Texte source ::
════════

L’OTAN pousse l’UE dans une nouvelle guerre froide (Il Manifesto)
Manlio DINUCCI
Silence politico-médiatique sur la réunion OTAN des Chefs d’état-major des
pays membres, qui s’est déroulée à Bruxelles les 21-22 mai. Pourtant il ne s’est
pas agi d’une rencontre de routine, mais d’un sommet qui a énoncé une nouvelle
stratégie qui conditionnera l’avenir de l’Europe. Il suffit de penser que 23 des
28 pays de l’Ue sont en même temps membres de l’OTAN : en conséquence les
décisions prises par l’Alliance, sous leadership étasunien indiscuté,
déterminent inévitablement les orientations de l’Europe.
C’est le général Usa Philip Breedlove – c’est-à-dire le Comandant suprême allié en Europe, nommé comme toujours par le président des Etats-Unis- qui a énoncé à Bruxelles le point de virage : « Nous sommes à la décision cruciale de comment affronter, sur le long terme, un voisin agressif ». A savoir la Russie, accusée de violer le principe du respect des frontières nationales en Europe, en déstabilisant l’Ukraine en tant qu’Etat souverain et en menaçant les pays de la région orientale de l’OTAN. Le prêche vient du pupitre d’une alliance militaire qui a démoli par la guerre la Yougoslavie, jusqu’à séparer même le Kosovo de la Serbie ; qui s’est étendue à l’est, en englobant tous les pays de l’ex Pacte de Varsovie, deux de l’ex Yougoslavie et trois de l’ex URSS ; qui a pénétré en Ukraine, en prenant le contrôle de positions clés dans les forces armées et en entraînant les groupes néo-nazis utilisés dans le putsch de Kiev. Il est significatif qu’à la réunion des chefs d’état-major des pays de l’OTAN, le 21 mai à Bruxelles, ait aussi participé le général Mykhallo Kutsyn, nouveau chef d’état-major ukrainien. En même temps le secrétaire général de l’OTAN Rasmussen, en visite à Skopje, a assuré que « la porte de l’Alliance reste ouverte à de nouveaux membres », comme la Macédoine, la Géorgie et naturellement l’Ukraine. L’expansion à l’est continue donc.

════════

Données fournies ::

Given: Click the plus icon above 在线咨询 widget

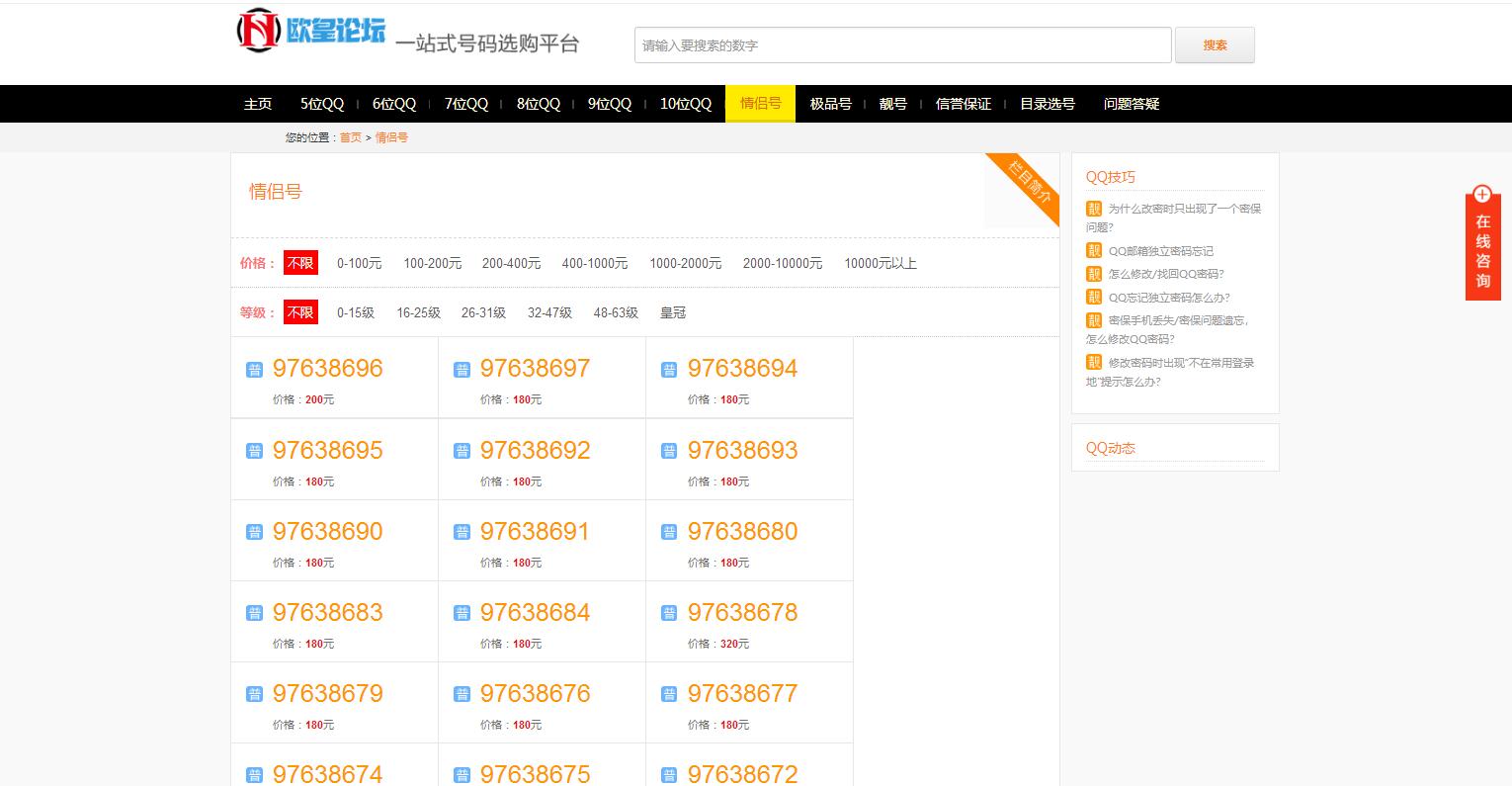Looking at the screenshot, I should tap(1482, 195).
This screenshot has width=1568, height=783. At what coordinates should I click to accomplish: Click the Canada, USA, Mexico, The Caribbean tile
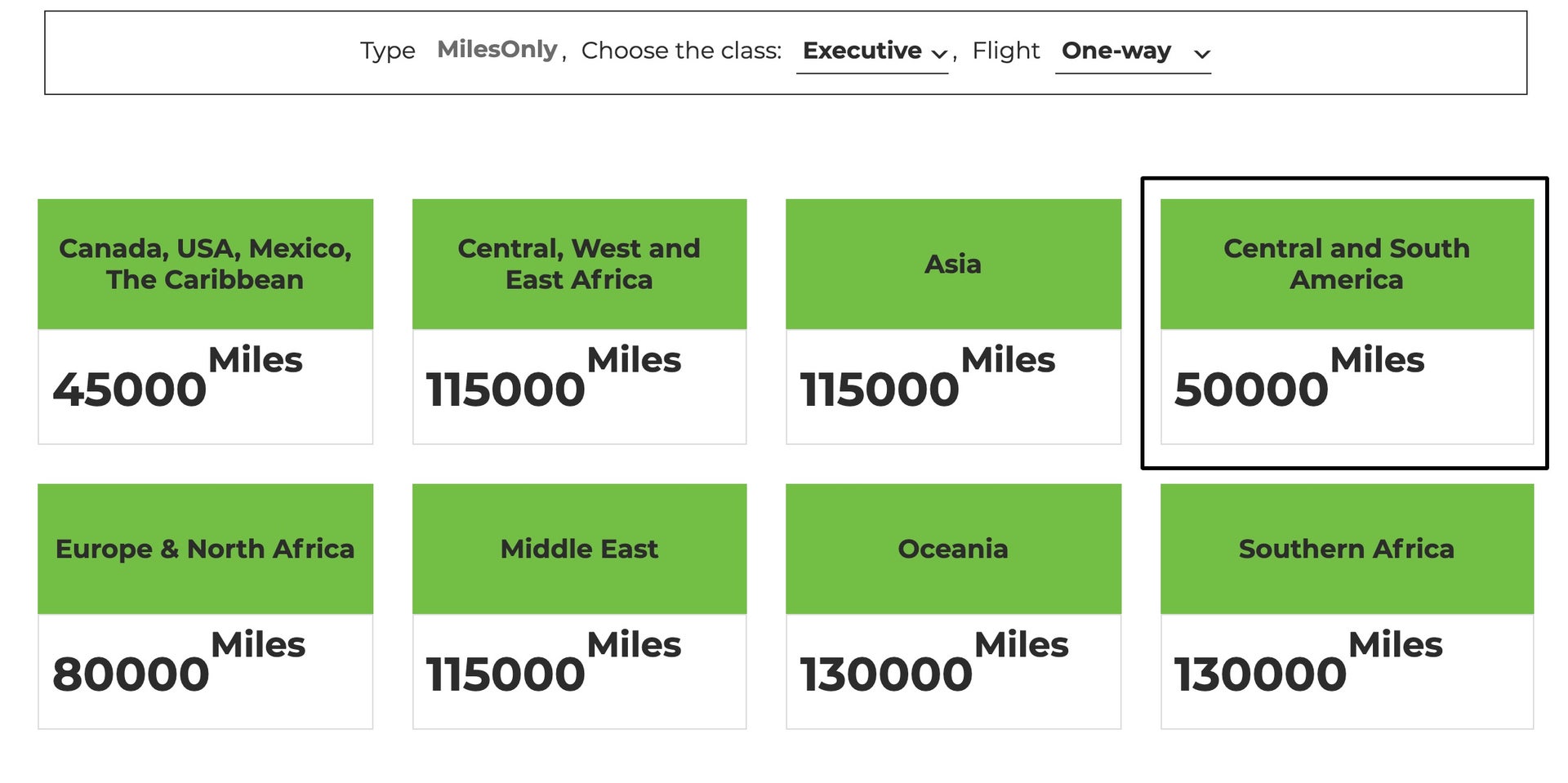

════════

À faire ::
**A.** Recopiez le passage de l'article sur l'OTAN qui commence par les mots contenant « L’OTAN pousse l’UE » et se termine par « orientations de l’Europe. ».
**B.** Écrivez la suite de l'article sur l'OTAN et la nouvelle guerre froide, après sa dernière phrase.
Le matériel ne joue aucun rôle ici.

Réponses ::
**A.**
L’OTAN pousse l’UE dans une nouvelle guerre froide (Il Manifesto)
Manlio DINUCCI
Silence politico-médiatique sur la réunion OTAN des Chefs d’état-major des
pays membres, qui s’est déroulée à Bruxelles les 21-22 mai. Pourtant il ne s’est
pas agi d’une rencontre de routine, mais d’un sommet qui a énoncé une nouvelle
stratégie qui conditionnera l’avenir de l’Europe. Il suffit de penser que 23 des
28 pays de l’Ue sont en même temps membres de l’OTAN : en conséquence les
décisions prises par l’Alliance, sous leadership étasunien indiscuté,
déterminent inévitablement les orientations de l’Europe.

**B.**
L’Otan, prévient le Commandant suprême en Europe, doit entreprendre une « adaptation stratégique pour affronter l’utilisation du côté russe de manœuvres improvisées, cyber-activités et opérations couvertes ». Ceci « coûtera de l’argent, du temps et des efforts ». Le premier pas consistera en l’augmentation ultérieure de la dépense militaire OTAN, déjà supérieure aujourd’hui aux 1000 milliards de dollars annuels : à cette fin le secrétaire étasunien à la défense Chuck Hagel a pré-annoncé une réunion, à laquelle participeront non seulement les ministres de la défense mais aussi ceux des finances, réunion dont le but est de pousser les alliés à augmenter leur dépense militaire.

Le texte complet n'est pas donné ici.